__EXERCISE BRIEF__. Below are some records. Print exactly the lines between the one holding "Choose the XL size column header" and the one holding "Task: Click the bold aviasales account name", inclusive, and nothing else.

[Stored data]
<<<<
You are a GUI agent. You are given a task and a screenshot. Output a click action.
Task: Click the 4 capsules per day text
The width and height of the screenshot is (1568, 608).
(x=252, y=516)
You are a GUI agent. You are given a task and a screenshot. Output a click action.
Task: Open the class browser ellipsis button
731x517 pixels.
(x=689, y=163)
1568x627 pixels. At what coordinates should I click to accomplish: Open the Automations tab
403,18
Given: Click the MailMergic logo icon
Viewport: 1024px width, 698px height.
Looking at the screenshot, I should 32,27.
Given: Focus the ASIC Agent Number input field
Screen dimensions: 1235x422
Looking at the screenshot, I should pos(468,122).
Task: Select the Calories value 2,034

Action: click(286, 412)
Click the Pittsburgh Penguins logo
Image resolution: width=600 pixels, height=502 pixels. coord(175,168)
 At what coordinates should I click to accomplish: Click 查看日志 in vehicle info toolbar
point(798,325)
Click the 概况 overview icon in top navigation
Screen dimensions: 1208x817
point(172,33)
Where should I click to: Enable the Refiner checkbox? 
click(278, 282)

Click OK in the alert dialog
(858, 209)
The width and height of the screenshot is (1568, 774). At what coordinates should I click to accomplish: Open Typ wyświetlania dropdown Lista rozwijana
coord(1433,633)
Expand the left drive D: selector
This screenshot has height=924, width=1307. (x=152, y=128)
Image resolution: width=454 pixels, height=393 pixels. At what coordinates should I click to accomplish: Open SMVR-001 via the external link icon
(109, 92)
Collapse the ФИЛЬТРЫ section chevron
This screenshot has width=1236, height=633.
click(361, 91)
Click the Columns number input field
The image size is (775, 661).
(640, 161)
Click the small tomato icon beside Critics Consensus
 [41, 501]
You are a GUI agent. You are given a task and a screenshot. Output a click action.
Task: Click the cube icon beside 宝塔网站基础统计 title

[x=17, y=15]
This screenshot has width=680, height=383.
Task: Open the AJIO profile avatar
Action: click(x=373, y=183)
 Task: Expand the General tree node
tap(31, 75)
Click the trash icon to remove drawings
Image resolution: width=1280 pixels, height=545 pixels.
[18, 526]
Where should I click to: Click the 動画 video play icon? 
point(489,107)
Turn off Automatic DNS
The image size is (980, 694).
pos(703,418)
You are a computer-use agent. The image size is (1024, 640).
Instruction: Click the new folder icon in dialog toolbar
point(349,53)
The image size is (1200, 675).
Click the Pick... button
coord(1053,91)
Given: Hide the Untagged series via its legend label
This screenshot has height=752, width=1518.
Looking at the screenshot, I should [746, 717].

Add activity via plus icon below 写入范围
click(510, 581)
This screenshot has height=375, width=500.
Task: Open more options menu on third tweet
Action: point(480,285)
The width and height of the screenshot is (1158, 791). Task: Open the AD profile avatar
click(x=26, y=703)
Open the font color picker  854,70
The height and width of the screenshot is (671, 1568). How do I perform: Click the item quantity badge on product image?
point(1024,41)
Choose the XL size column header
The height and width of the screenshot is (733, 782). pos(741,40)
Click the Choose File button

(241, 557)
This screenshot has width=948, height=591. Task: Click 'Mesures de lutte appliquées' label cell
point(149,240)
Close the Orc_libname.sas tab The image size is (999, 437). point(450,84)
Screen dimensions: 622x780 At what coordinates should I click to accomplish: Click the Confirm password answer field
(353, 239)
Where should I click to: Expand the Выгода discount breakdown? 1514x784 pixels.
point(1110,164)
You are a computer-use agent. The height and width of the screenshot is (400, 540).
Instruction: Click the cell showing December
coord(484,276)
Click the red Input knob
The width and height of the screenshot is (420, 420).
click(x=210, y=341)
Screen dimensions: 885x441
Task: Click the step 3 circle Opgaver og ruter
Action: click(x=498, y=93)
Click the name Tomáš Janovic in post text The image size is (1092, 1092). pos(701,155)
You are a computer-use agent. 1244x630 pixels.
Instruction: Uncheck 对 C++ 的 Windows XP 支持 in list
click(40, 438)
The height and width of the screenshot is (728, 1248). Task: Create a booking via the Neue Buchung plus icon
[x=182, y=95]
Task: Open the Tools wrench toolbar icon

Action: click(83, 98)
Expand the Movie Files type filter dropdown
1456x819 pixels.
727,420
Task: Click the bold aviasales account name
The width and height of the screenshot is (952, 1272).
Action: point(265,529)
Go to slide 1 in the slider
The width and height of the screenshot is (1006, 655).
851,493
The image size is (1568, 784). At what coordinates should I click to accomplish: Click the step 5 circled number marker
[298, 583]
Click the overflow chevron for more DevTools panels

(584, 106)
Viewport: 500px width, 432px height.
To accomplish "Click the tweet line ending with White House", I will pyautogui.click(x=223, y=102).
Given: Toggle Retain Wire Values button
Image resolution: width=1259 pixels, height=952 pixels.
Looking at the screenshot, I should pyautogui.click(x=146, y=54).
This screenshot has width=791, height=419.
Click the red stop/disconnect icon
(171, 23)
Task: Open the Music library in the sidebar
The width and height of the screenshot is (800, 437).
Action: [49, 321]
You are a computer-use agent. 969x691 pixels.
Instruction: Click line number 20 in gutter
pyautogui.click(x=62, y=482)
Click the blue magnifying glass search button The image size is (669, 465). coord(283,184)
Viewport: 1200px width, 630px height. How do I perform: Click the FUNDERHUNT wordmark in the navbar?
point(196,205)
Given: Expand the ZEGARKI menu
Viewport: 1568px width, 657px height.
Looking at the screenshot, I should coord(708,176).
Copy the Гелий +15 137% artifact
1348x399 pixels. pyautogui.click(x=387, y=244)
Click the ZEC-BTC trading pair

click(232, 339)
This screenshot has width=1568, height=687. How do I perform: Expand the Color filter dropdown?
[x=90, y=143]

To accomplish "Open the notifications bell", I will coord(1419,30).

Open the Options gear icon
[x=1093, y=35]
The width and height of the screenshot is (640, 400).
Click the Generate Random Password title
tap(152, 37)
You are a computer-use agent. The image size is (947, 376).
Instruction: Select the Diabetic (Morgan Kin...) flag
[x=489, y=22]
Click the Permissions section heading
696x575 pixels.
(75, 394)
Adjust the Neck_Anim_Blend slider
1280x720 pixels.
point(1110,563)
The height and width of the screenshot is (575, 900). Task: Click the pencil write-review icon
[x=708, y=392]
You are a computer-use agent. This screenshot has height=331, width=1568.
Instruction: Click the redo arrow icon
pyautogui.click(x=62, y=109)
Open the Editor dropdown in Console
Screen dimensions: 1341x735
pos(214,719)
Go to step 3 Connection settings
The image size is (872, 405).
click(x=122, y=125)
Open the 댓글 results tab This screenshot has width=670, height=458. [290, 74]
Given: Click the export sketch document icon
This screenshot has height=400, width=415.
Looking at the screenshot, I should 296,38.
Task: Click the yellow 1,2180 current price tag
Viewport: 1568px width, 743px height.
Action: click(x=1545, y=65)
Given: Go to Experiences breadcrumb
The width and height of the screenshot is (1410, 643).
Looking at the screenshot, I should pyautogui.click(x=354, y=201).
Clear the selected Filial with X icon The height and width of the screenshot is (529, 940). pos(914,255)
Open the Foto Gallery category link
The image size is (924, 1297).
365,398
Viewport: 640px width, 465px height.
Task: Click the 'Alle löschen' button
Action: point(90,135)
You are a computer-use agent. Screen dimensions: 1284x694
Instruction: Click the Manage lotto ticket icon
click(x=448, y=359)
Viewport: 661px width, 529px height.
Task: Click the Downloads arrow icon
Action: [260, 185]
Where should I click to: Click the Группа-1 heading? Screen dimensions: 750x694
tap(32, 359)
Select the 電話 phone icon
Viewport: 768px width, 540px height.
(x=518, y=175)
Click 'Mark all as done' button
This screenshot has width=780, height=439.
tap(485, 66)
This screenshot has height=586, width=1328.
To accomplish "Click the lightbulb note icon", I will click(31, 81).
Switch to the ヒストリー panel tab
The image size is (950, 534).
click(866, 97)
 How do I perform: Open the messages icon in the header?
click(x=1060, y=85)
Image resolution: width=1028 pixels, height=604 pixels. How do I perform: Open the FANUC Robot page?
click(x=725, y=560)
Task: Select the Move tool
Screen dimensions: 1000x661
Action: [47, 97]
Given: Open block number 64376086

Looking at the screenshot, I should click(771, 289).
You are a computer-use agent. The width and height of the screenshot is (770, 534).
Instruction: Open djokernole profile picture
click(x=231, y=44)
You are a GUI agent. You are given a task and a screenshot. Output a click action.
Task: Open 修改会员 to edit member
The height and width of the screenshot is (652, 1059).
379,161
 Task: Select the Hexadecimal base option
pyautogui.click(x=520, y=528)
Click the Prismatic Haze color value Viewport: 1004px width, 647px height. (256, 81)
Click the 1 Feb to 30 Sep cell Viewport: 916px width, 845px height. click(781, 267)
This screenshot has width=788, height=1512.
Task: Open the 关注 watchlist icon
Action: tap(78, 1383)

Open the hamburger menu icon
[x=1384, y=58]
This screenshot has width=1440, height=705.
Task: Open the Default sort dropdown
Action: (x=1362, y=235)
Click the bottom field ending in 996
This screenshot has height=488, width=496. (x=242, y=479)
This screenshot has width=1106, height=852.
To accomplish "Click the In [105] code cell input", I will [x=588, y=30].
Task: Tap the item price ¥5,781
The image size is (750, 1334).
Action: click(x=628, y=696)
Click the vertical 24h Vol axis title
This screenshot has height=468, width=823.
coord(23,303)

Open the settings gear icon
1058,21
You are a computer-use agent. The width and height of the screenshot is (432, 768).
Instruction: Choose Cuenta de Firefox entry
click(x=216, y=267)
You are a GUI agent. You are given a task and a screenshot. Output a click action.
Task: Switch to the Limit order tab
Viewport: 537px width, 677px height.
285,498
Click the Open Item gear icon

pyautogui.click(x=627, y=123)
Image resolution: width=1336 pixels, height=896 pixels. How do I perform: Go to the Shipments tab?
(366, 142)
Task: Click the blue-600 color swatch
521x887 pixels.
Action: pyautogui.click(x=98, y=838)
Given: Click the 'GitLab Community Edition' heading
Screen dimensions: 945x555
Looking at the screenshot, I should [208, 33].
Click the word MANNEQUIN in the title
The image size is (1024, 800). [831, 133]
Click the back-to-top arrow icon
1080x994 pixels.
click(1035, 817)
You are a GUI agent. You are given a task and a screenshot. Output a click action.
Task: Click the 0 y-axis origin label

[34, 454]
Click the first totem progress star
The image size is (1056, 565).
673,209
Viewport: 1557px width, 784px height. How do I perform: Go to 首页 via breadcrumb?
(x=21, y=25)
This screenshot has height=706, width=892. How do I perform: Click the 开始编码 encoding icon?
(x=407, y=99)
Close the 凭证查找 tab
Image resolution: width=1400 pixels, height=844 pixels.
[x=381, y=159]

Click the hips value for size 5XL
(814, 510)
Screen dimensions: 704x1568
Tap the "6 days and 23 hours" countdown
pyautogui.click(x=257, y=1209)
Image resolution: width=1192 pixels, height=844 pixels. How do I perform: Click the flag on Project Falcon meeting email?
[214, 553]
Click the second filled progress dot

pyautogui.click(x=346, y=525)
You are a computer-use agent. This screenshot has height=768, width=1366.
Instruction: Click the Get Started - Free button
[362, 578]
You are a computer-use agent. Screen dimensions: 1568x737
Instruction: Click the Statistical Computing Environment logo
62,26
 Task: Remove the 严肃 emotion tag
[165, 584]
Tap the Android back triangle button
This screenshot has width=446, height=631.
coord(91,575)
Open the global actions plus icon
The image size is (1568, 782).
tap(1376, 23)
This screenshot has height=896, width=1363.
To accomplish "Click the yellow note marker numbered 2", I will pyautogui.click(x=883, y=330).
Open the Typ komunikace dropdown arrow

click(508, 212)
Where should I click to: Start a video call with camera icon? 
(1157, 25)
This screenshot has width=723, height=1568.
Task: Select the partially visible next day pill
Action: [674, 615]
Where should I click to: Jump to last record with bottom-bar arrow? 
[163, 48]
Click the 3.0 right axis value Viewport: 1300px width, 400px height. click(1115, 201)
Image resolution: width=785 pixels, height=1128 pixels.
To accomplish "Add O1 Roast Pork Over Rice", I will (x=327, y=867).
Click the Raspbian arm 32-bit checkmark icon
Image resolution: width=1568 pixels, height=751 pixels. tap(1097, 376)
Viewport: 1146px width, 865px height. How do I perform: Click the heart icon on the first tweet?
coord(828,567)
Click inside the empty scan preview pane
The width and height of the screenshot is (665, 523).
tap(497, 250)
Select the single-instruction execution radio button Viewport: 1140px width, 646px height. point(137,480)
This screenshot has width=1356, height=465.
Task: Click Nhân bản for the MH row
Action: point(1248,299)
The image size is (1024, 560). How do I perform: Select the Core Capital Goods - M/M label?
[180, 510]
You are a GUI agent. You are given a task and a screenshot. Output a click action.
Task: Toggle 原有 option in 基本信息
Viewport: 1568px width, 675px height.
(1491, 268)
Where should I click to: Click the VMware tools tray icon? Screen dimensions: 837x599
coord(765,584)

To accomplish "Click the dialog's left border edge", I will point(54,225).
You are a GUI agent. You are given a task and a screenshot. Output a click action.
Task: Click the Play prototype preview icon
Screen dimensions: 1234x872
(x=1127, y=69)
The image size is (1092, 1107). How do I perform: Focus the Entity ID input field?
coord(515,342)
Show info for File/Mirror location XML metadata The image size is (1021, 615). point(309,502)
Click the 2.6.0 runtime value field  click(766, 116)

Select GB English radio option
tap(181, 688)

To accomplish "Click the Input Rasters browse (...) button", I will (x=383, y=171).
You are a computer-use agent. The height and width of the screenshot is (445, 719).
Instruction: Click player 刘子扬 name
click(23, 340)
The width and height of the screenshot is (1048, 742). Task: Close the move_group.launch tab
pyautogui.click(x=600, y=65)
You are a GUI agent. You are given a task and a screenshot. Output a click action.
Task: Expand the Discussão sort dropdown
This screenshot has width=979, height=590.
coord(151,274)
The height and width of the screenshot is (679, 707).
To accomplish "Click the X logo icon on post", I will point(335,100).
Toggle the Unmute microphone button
>>>>
__EXERCISE RESPONSE__.
Choose the XL size column header
The height and width of the screenshot is (733, 782). pos(741,40)
Click the Choose File button

(241, 557)
This screenshot has width=948, height=591. Task: Click 'Mesures de lutte appliquées' label cell
point(149,240)
Close the Orc_libname.sas tab The image size is (999, 437). point(450,84)
Screen dimensions: 622x780 At what coordinates should I click to accomplish: Click the Confirm password answer field
(353, 239)
Where should I click to: Expand the Выгода discount breakdown? 1514x784 pixels.
point(1110,164)
You are a computer-use agent. The height and width of the screenshot is (400, 540).
Instruction: Click the cell showing December
coord(484,276)
Click the red Input knob
The width and height of the screenshot is (420, 420).
click(x=210, y=341)
Screen dimensions: 885x441
Task: Click the step 3 circle Opgaver og ruter
Action: click(x=498, y=93)
Click the name Tomáš Janovic in post text The image size is (1092, 1092). pos(701,155)
You are a computer-use agent. 1244x630 pixels.
Instruction: Uncheck 对 C++ 的 Windows XP 支持 in list
click(40, 438)
The height and width of the screenshot is (728, 1248). Task: Create a booking via the Neue Buchung plus icon
[x=182, y=95]
Task: Open the Tools wrench toolbar icon

Action: click(83, 98)
Expand the Movie Files type filter dropdown
1456x819 pixels.
727,420
Task: Click the bold aviasales account name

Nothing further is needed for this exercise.